Skin allergies: A series of non-animal tests examining how human cells react to chemicals and how those chemicals interact with other substances is being used to determine if ingredients in everyday products such as laundry detergent, body lotion and drain cleaner will trigger an allergic reaction in human skin. These non-animal approaches have been proven to be more accurate than the outdated tests on guinea pigs and mice that are still used.
Heart arrythmias: Computer models using recordings from human heart activity are being used to test the adverse effects of potential drugs. Many drugs that are successfully tested in animals fail in human clinical trials because of dangerous effects on the human heart. This approach allows researchers to screen out drugs before they are tested in humans—without using animals.

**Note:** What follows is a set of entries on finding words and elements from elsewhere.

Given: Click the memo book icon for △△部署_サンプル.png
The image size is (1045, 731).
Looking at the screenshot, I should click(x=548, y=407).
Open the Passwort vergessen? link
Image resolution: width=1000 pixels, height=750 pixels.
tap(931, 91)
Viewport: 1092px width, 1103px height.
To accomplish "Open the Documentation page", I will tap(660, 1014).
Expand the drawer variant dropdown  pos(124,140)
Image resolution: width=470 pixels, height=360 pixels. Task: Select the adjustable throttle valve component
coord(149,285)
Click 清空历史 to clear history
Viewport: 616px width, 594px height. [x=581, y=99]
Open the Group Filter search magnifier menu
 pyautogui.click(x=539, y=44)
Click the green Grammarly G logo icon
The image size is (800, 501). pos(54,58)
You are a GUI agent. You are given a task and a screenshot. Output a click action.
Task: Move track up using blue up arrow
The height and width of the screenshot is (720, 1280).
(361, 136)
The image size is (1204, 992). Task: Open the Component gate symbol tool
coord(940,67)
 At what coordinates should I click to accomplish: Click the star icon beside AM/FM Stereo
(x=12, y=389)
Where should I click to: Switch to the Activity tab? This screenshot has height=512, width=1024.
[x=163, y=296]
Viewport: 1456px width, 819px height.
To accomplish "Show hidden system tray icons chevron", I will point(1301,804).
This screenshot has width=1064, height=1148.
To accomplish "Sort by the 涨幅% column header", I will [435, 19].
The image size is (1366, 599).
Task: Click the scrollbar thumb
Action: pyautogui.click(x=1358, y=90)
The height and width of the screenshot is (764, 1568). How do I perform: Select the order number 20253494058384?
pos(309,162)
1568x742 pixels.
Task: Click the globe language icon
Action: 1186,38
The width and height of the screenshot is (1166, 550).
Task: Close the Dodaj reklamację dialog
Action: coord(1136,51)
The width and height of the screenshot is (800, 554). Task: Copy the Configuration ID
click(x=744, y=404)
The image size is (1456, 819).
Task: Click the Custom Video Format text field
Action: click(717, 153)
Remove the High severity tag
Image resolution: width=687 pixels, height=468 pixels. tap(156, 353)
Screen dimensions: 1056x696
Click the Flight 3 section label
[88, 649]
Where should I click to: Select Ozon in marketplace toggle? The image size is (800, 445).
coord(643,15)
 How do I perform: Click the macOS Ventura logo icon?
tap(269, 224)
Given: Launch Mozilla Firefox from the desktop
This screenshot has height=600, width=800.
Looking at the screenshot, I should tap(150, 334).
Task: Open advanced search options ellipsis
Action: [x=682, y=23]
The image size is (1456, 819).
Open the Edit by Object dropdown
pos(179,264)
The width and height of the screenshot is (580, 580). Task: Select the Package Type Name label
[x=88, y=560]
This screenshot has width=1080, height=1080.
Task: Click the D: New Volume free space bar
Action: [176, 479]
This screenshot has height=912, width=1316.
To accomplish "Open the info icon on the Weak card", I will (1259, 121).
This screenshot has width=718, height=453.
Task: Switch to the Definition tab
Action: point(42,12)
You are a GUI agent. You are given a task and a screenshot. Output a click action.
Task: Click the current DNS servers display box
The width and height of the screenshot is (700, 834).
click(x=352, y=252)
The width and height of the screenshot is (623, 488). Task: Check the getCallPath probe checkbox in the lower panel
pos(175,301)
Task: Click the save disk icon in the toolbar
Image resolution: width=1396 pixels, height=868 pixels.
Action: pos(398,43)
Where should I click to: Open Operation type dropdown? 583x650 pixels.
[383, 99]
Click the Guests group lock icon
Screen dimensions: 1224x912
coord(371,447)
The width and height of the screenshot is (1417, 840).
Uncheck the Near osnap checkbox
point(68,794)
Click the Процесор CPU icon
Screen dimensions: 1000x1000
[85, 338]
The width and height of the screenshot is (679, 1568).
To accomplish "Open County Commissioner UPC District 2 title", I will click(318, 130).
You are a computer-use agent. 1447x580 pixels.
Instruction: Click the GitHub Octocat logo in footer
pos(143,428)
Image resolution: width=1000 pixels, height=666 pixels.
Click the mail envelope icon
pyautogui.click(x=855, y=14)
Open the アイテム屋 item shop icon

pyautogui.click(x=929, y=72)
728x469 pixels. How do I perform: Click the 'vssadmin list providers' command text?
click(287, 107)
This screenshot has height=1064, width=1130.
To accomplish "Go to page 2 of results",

Autism spectrum disorder: Scientists use non-embryonic stem cells from the discarded baby teeth of children with ASD to create nerve cells, which can be used to study how the brains of children with ASD are different.
Pioneering technologies like these are already revolutionizing human health. But inadequate funding, slow processes for validation and regulatory acceptance, and decisions by research funding bodies to continue supporting irrelevant animal models are limiting how quickly they are able to supplant animal experiments.
We are urging state and federal governments, regulatory agencies (such as the Food and Drug Administration, the Environmental Protection Agency and the National Institutes of Health), companies and universities to drastically increase the use of non-animal methods and investments in the development of new human-based, non-animal approaches. The millions of animals needlessly suffering in laboratories right now cannot wait.
Sara Amundson is president of the Humane Society Legislative Fund.